On March 16, 2015, the news broke that Dr. Salah Soltan, the father of the imprisoned Mohamed Soltan and longtime leader in Muslim American and Egyptian communities, had been sentenced to death by the corrupt Egyptian courts. His sentencing came alongside those of leader Mohamed Badie and thirteen other members of the group, who were found guilty by Egypt’s judicial agency for inciting chaos and planning attacks on police and army institutions.

Now, the case has been formally referred on by the court to the grand mufti, Egypt’s highest Islamic legal official, the first step towards imposing a death sentence. The court is expected to issue a final verdict on April 11, during which defendants can appeal.

Just a few years earlier, Dr. Soltan had been hailed by American media as “one of the most respected Islamic scholars in the country.” Now, there is deafening silence both from the media and government officials. As the former secretary general in the Higher Council for Islamic Affairs, Dr. Soltan wrote a letter outlining the horrific treatment political prisoners in the Egyptian prison system were being subjected to:

“We receive nothing from the outside world; neither family visits nor our requests of food, medicine and treatment, despite a number of inmates suffering from chronic and serious illnesses. We only have one change of clothes which hardly keeps us warm and neither do we have covers or mattresses; just one blanket that functions as a mattress and a cover.
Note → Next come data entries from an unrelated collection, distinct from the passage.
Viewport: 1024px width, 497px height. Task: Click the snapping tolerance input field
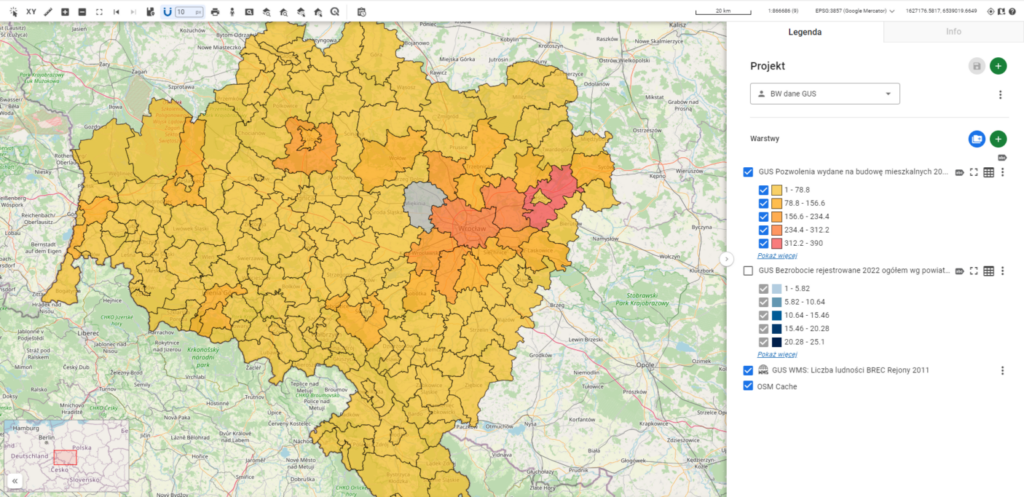pos(187,11)
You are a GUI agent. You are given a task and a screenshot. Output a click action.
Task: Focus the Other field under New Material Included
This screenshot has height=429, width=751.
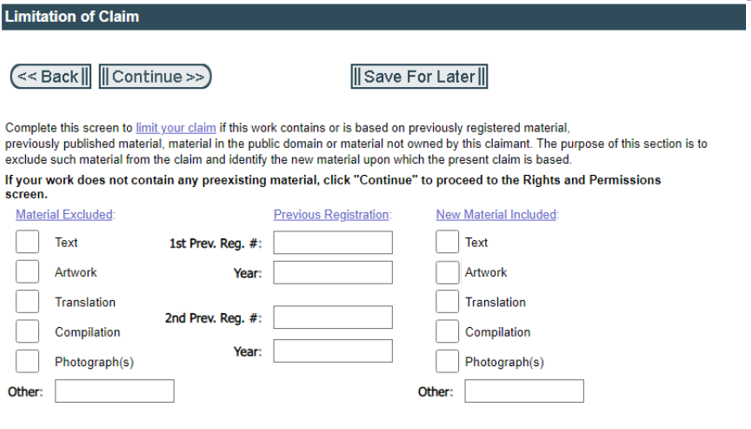click(510, 391)
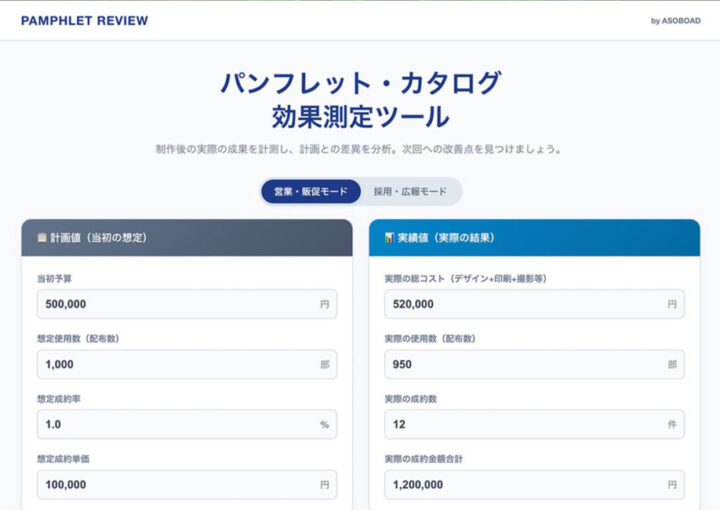The height and width of the screenshot is (510, 720).
Task: Click the 実際の使用数 field showing 950
Action: point(534,364)
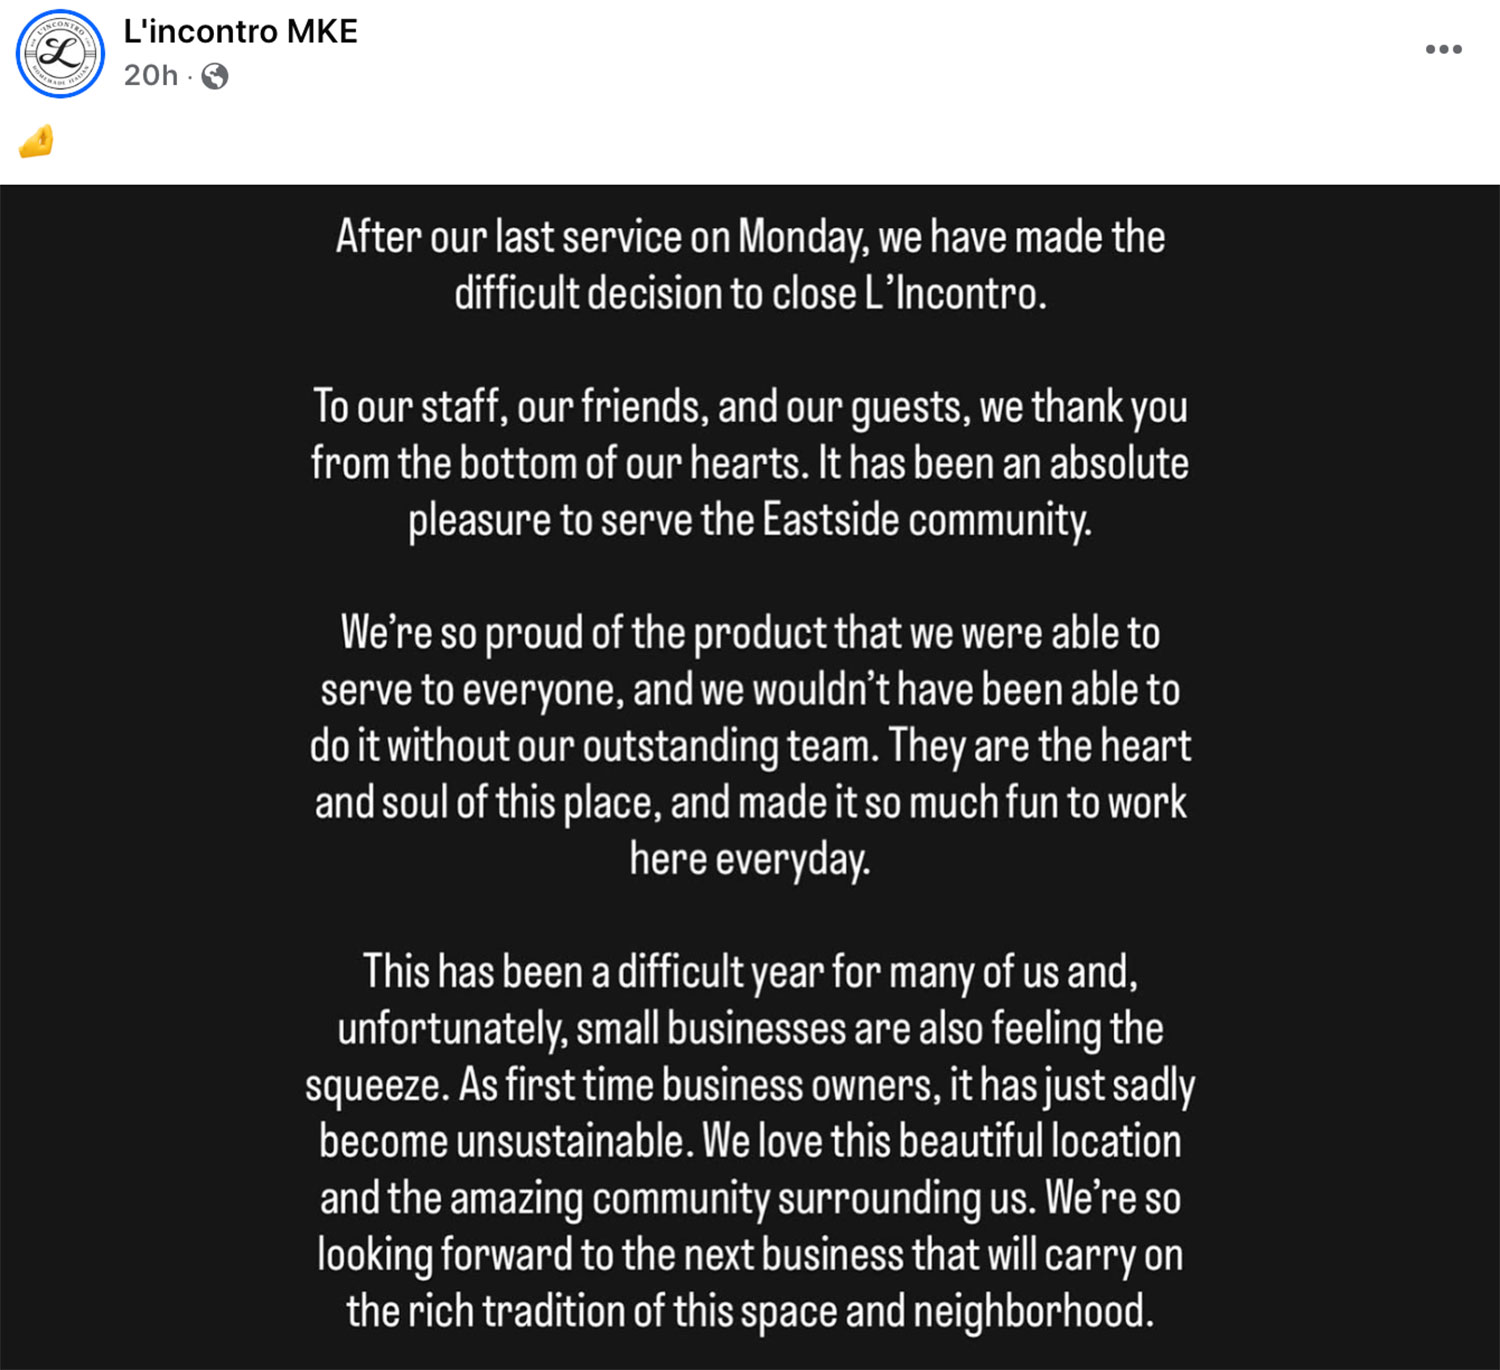This screenshot has height=1370, width=1500.
Task: Click the globe public-audience icon
Action: (x=215, y=76)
Forgotten amidst all this are the countless humanitarian efforts Dr. Soltan undertook for the sake of the greater Muslim and Egyptian communities. As a well-known professor at Cairo University, he devoted countless hours improving the lives of university students amidst a crippling regime. Having spent his life tirelessly working for the community, he is now being treated no more than a common criminal.

Mohamed and Dr. Salah Soltan are charged with “forming an operations room to direct the terrorist Muslim Brotherhood group to defy the government during the Rabaa [Al-Adaweya] sit-in dispersal and to spread chaos in the country”, according to a statement released by the Prosecutor General’s office on 3 February. Alongside Muslim Brotherhood Supreme guide Mohamed Badei, who is also a defendant in the trial, the Soltans form part of a group of 52 defendants in the case.

The decision is the latest in a crushing blow against Egypt’s hopes of democracy. Dr. Salah Soltan has only been an advocate for democracy and justice in the country, and his noble work has given the corrupt Egyptian government the ability to throw his son, Mohamed Soltan, in prison, and rip the family apart. While Salah’s wife is seriously sick, the courts have instead decided that their twisted agendas need to be pushed forward.